Sem-teto pressionam Prefeitura por moradia

Integrantes do Movimento dos Sem Teto de Heliopólis que ocupam, desde a madrugada de sábado, um terreno da Prefeitura na altura do número 2.020, da Avenida Tancredo Neves, no Ipiranga, zona Sul da Capital, afirmaram hoje à tarde que só irão desocupar o local depois que receberem uma proposta concreta da construção de um conjunto habitacional na região. Os invasores montaram um acampamento com lonas e faixas de protesto contra a administração da prefeita de São Paulo, Marta Suplicy (PT).O diretor da Movimento, Paulo Roberto Nunes Viana, disse que os sem-teto estão dispostos a resistir a uma eventual operação de desocupação da Polícia Militar. "Este povo não tem onde ficar e passa necessidade. Só sairemos deste terreno depois que assinarmos um convênio com a prefeitura e recebermos terras suficientes para instalar as famílias desabrigadas. Se a polícia vier nos retirar, vamos resistir", afirmou Viana.O terreno invadido servia como depósito de materiais utilizados no recapeamento de vias públicas e tem cerca de 2,5 mil metros quadrados. Cerca de 500 pessoas estão instaladas sobre uma grande lona amarela e deitadas sobre tapetes velhos e papelões, entre pedras, areia, pneus e restos de piche e concreto.
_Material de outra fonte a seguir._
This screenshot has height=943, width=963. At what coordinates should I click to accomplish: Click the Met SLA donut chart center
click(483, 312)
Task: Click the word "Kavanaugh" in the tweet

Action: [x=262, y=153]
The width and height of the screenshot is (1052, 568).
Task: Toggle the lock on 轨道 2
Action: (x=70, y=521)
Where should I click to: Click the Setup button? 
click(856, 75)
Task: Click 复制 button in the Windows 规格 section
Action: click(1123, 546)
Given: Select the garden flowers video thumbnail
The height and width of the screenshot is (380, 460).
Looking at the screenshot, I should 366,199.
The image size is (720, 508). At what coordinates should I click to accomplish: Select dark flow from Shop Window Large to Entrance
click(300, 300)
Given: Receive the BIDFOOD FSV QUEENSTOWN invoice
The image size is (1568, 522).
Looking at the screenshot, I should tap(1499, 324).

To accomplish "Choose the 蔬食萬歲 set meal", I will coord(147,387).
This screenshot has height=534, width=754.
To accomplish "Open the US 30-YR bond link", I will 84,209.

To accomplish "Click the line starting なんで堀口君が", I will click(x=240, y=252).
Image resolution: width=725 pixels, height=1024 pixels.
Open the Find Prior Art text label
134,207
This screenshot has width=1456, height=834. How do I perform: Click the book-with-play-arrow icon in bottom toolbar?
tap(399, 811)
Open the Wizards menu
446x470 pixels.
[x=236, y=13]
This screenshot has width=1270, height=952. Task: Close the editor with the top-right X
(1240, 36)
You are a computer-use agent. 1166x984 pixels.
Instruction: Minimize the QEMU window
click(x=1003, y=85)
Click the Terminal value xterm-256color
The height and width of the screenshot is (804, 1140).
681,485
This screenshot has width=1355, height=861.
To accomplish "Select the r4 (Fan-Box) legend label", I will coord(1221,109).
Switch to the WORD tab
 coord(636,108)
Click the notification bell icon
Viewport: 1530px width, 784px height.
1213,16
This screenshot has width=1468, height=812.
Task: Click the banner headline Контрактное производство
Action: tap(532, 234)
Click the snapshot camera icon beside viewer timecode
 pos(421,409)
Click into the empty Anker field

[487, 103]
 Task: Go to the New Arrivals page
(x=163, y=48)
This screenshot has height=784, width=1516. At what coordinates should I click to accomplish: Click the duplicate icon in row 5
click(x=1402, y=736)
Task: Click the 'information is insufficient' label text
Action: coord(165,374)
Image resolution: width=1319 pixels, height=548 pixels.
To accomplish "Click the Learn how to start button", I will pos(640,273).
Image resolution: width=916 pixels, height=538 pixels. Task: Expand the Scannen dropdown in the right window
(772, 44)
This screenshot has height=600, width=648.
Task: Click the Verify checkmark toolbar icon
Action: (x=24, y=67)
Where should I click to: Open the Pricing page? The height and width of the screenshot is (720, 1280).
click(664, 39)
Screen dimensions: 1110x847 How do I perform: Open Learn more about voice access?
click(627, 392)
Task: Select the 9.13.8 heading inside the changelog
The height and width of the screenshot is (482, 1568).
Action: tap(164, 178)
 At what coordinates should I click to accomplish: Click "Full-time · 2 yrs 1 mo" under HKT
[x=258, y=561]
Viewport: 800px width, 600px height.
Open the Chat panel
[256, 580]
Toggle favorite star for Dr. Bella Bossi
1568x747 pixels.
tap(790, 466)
Os sem-teto realizaram uma ligação clandestina de energia elétrica de um poste ao lado do terreno e estão bebendo água extraída de um encanamento já existente no terreno.Paulo Viana afirma que desde de 1997 já discute com a prefeitura um terreno para abrigar as famílias sem-teto da região do Heliopólis. Entre as propostas do movimento está a integração da subprefeitura do Ipiranga com a Secretaria Municipal de Habitação e a Companhia de Desenvolvimento Habitacional Urbano (CDHU) para compra, desapropriação de terrenos na região para a instalação de um programa de habitação popular. "Nunca recebemos uma proposta decente, nada de concreto. Já indicamos à Prefeitura alguns terrenos abandonados na própria Avenida Tancredo Neves e na Avenida Presidente Wilson, mas falta vontade política", disse.Os sem-teto receberam no sábado a visita do subprfeito do Ipiranga, Carlos Massato Kiyomoto, que marcou uma reunião com os diretores da movimento para segunda-feira, às 10 horas. "O subprefeito veio até local e disse que não poderíamos ficar no terreno porque não é apropriado para moradia popular. Sinceramente, não espero que nesta reunião a Prefeitura faça uma boa proposta. Mas vamos ficar no terreno até conseguir nosso objetivo", disse Paulo Viana.